D-optimal design applied to binding saturation curves of an enkephalin analog in rat brain

Abstract

The D-optimal design, a minimal sample design that minimizes the volume of the joint confidence region for the parameters, was used to evaluate binding parameters in a saturation curve with a view to reducing the number of experimental points without loosing accuracy in binding parameter estimates. Binding saturation experiments were performed in rat brain crude membrane preparations with the opioid μ-selective ligand [ 3H]-[D-Ala 2,MePhe 4, Gly-ol 5]enkephalin (DAGO), using a sequential procedure. The first experiment consisted of a wide-range saturation curve, which confirmed that [ 3H]-DAGO binds only one class of specific sites and non-specific sites, and gave information on the experimental range and a first estimate of binding affinity (K a), capacity (B max) and non-specific constant (k).

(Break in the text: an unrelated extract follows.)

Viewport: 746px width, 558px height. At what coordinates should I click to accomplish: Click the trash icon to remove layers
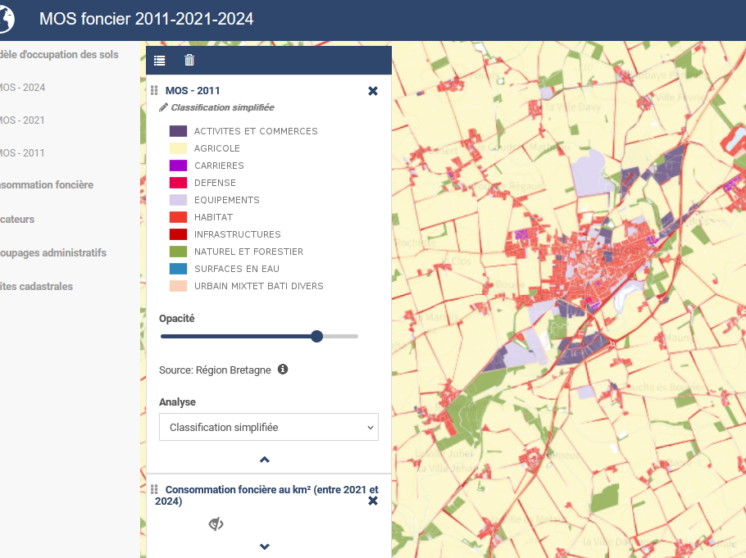coord(189,61)
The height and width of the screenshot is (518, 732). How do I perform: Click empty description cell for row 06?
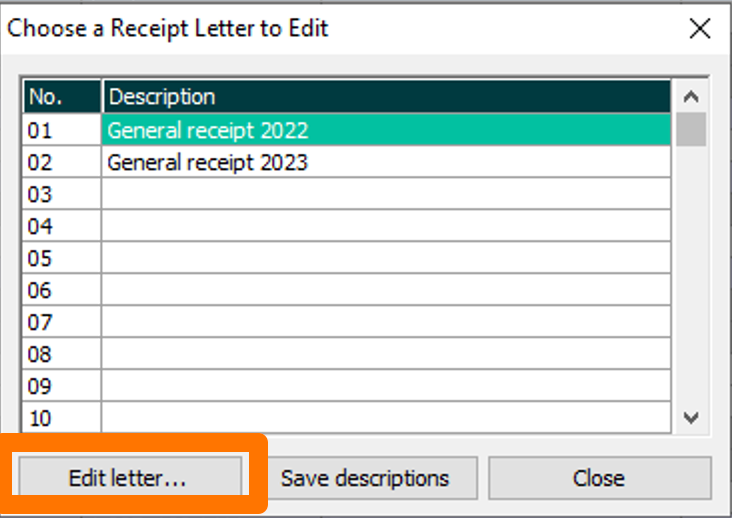pos(387,290)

On this basis the D-optimal design was computed and sequential experiments were performed each covering a wide-range traditional saturation curve, the D-optimal design and a splitting of the D-optimal design with the addition of 2 points(± 15% of the central point). No appreciable differences were obtained with these designs in parameter estimates and their accuracy. Thus sequential experiments based on D-optimal design seem a valid method for accurate determination of binding parameters, using far fewer points with no loss in parameter estimation accuracy.